貧しい女性などに少額を貸し付けるマイクロファイナンスを行うグラミン銀行の創設者であり、2006年にはノーベル平和賞を受賞したムハメド・ユヌス氏が、吉本興業と新会社「ユヌス・よしもとソーシャルアクション」を設立した。ユヌス氏は新会社の設立に際し、「コンサルタント会社などプロの知識ではなく、地元の人の知恵を絞って解決策を一緒に導き出す重要性です」と説明したうえで、「様々な人と力を合わせて社会の問題を楽しく的確に解決するように努力していきたい」と語る。

新しい社会貢献のあり方を模索

創業以来106年に渡り、笑いと希望を与えてきた吉本興業は、時代によって興行の形を変化させている。7年前の2011年からは、全国47都道府県に芸人が移住した「住みます芸人」をスタートし、地域活性化にも注力。地域ごとに異なる笑いのツボを掴み、地元では1万人を集める超人気者もいるという。

ユヌス・よしもとソーシャルアクションは、長ければ7年以上住み続け、地元の良いところ・悪いところを知り尽くし、人を明るく巻き込む力のある「住みます芸人」という経営資源に着目している。「住みます芸人」が、地域のステークホルダーである、地域住民や町長・村長、地場企業に加え、スタートアップ企業を巻き込み、それぞれが持つ視点や理想とする未来から逆算してアプローチを選択しようというものだ。

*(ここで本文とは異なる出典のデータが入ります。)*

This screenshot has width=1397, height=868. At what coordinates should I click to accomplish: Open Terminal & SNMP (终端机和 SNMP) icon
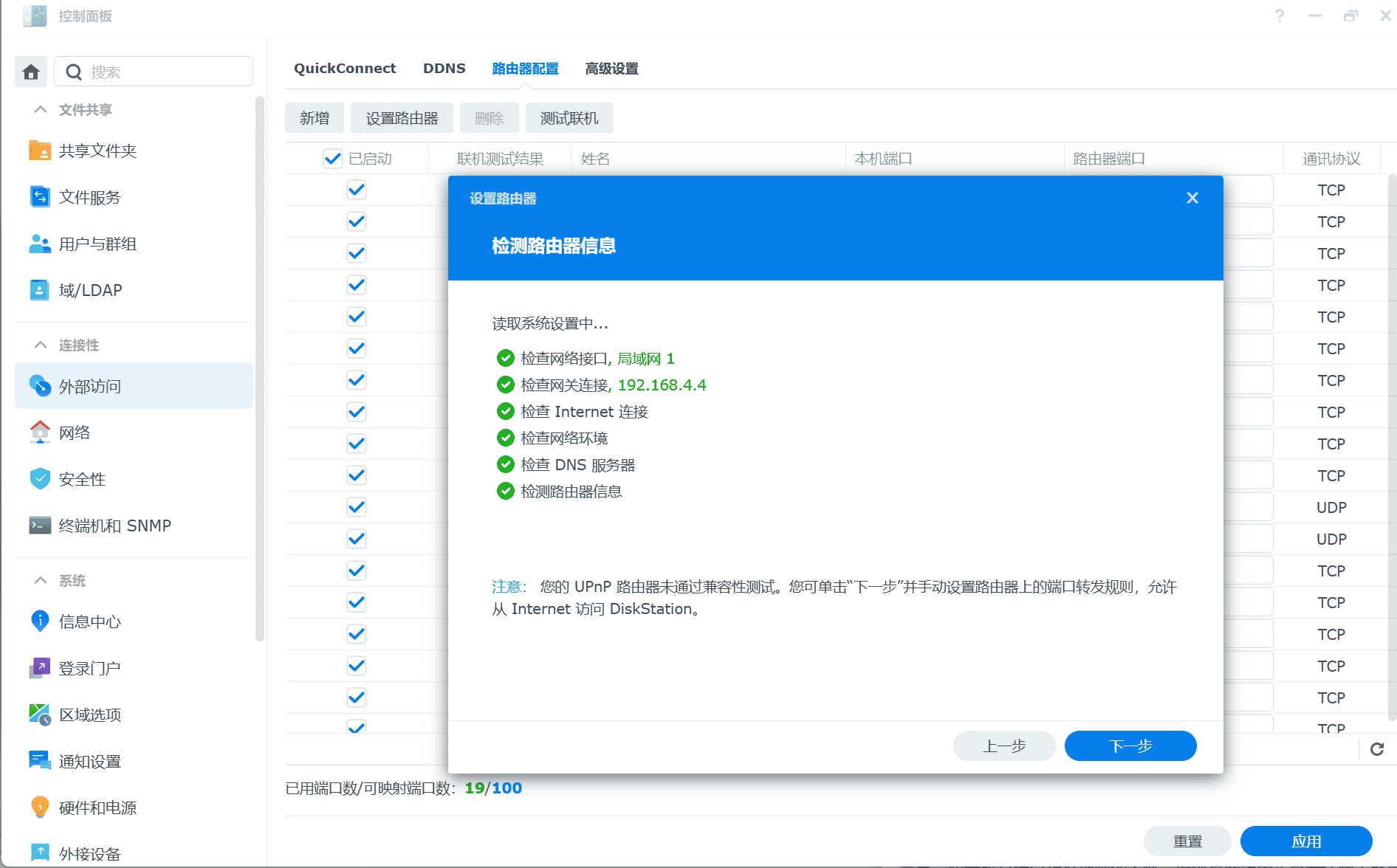(40, 526)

ユヌス・よしもとソーシャルアクション代表取締役社長の小林ゆか氏は新会社について、次のように語る。

小林ゆか ユヌス・よしもと ソーシャルアクション代表取締役社長

「高齢化で年取ると、遠くに買い物にいけなくなりましたが、遠くに買い物に行かなくてもよいようにするなど、『課題となる社会』を『課題ではない社会』へ転換したいと思っています。